:: Exercise inputs ::
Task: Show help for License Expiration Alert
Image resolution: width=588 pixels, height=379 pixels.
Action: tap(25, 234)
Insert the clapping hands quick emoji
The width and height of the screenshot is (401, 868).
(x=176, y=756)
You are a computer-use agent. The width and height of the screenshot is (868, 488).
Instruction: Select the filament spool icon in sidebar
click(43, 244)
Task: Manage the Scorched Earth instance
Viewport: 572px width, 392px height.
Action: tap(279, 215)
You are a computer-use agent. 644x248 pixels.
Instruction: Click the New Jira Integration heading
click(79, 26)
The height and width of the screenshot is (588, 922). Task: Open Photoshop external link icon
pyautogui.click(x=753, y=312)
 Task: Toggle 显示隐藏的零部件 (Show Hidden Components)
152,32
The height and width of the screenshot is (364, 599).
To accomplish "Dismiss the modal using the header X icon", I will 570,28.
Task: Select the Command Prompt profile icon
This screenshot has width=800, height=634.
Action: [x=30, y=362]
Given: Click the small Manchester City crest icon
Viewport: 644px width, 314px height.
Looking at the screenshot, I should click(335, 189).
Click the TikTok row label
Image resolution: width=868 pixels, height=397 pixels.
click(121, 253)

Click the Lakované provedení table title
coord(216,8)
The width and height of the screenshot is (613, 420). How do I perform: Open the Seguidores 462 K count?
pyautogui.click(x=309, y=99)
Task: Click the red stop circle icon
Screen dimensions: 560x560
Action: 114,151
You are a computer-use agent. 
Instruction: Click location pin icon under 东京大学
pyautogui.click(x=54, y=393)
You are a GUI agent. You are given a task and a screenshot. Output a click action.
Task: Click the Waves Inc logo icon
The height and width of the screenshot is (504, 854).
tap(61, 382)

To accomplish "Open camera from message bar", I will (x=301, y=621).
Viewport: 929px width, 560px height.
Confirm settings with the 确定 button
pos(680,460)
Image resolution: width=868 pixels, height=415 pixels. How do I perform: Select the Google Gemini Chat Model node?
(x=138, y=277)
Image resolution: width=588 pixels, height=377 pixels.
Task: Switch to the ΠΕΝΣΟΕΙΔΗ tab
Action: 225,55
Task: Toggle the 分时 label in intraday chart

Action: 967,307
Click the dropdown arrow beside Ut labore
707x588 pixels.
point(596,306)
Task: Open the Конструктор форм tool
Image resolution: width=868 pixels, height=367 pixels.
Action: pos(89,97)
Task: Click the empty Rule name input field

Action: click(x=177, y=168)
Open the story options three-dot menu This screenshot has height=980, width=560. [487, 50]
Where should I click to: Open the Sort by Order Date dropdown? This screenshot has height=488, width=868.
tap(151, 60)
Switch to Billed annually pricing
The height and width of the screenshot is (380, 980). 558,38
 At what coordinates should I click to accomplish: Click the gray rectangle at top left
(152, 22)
:::
Restate the data above in full, keeping every word as it is.

Output for this exercise:
Task: Show help for License Expiration Alert
Image resolution: width=588 pixels, height=379 pixels.
Action: tap(25, 234)
Insert the clapping hands quick emoji
The width and height of the screenshot is (401, 868).
(x=176, y=756)
You are a computer-use agent. The width and height of the screenshot is (868, 488).
Instruction: Select the filament spool icon in sidebar
click(43, 244)
Task: Manage the Scorched Earth instance
Viewport: 572px width, 392px height.
Action: tap(279, 215)
You are a computer-use agent. 644x248 pixels.
Instruction: Click the New Jira Integration heading
click(79, 26)
The height and width of the screenshot is (588, 922). Task: Open Photoshop external link icon
pyautogui.click(x=753, y=312)
 Task: Toggle 显示隐藏的零部件 (Show Hidden Components)
152,32
The height and width of the screenshot is (364, 599).
To accomplish "Dismiss the modal using the header X icon", I will 570,28.
Task: Select the Command Prompt profile icon
This screenshot has width=800, height=634.
Action: [x=30, y=362]
Given: Click the small Manchester City crest icon
Viewport: 644px width, 314px height.
Looking at the screenshot, I should click(335, 189).
Click the TikTok row label
Image resolution: width=868 pixels, height=397 pixels.
click(121, 253)

Click the Lakované provedení table title
coord(216,8)
The width and height of the screenshot is (613, 420). How do I perform: Open the Seguidores 462 K count?
pyautogui.click(x=309, y=99)
Task: Click the red stop circle icon
Screen dimensions: 560x560
Action: 114,151
You are a computer-use agent. 
Instruction: Click location pin icon under 东京大学
pyautogui.click(x=54, y=393)
You are a GUI agent. You are given a task and a screenshot. Output a click action.
Task: Click the Waves Inc logo icon
The height and width of the screenshot is (504, 854).
tap(61, 382)

To accomplish "Open camera from message bar", I will (x=301, y=621).
Viewport: 929px width, 560px height.
Confirm settings with the 确定 button
pos(680,460)
Image resolution: width=868 pixels, height=415 pixels. How do I perform: Select the Google Gemini Chat Model node?
(x=138, y=277)
Image resolution: width=588 pixels, height=377 pixels.
Task: Switch to the ΠΕΝΣΟΕΙΔΗ tab
Action: 225,55
Task: Toggle the 分时 label in intraday chart

Action: 967,307
Click the dropdown arrow beside Ut labore
707x588 pixels.
point(596,306)
Task: Open the Конструктор форм tool
Image resolution: width=868 pixels, height=367 pixels.
Action: pos(89,97)
Task: Click the empty Rule name input field

Action: click(x=177, y=168)
Open the story options three-dot menu This screenshot has height=980, width=560. [487, 50]
Where should I click to: Open the Sort by Order Date dropdown? This screenshot has height=488, width=868.
tap(151, 60)
Switch to Billed annually pricing
The height and width of the screenshot is (380, 980). 558,38
 At what coordinates should I click to accomplish: Click the gray rectangle at top left
(152, 22)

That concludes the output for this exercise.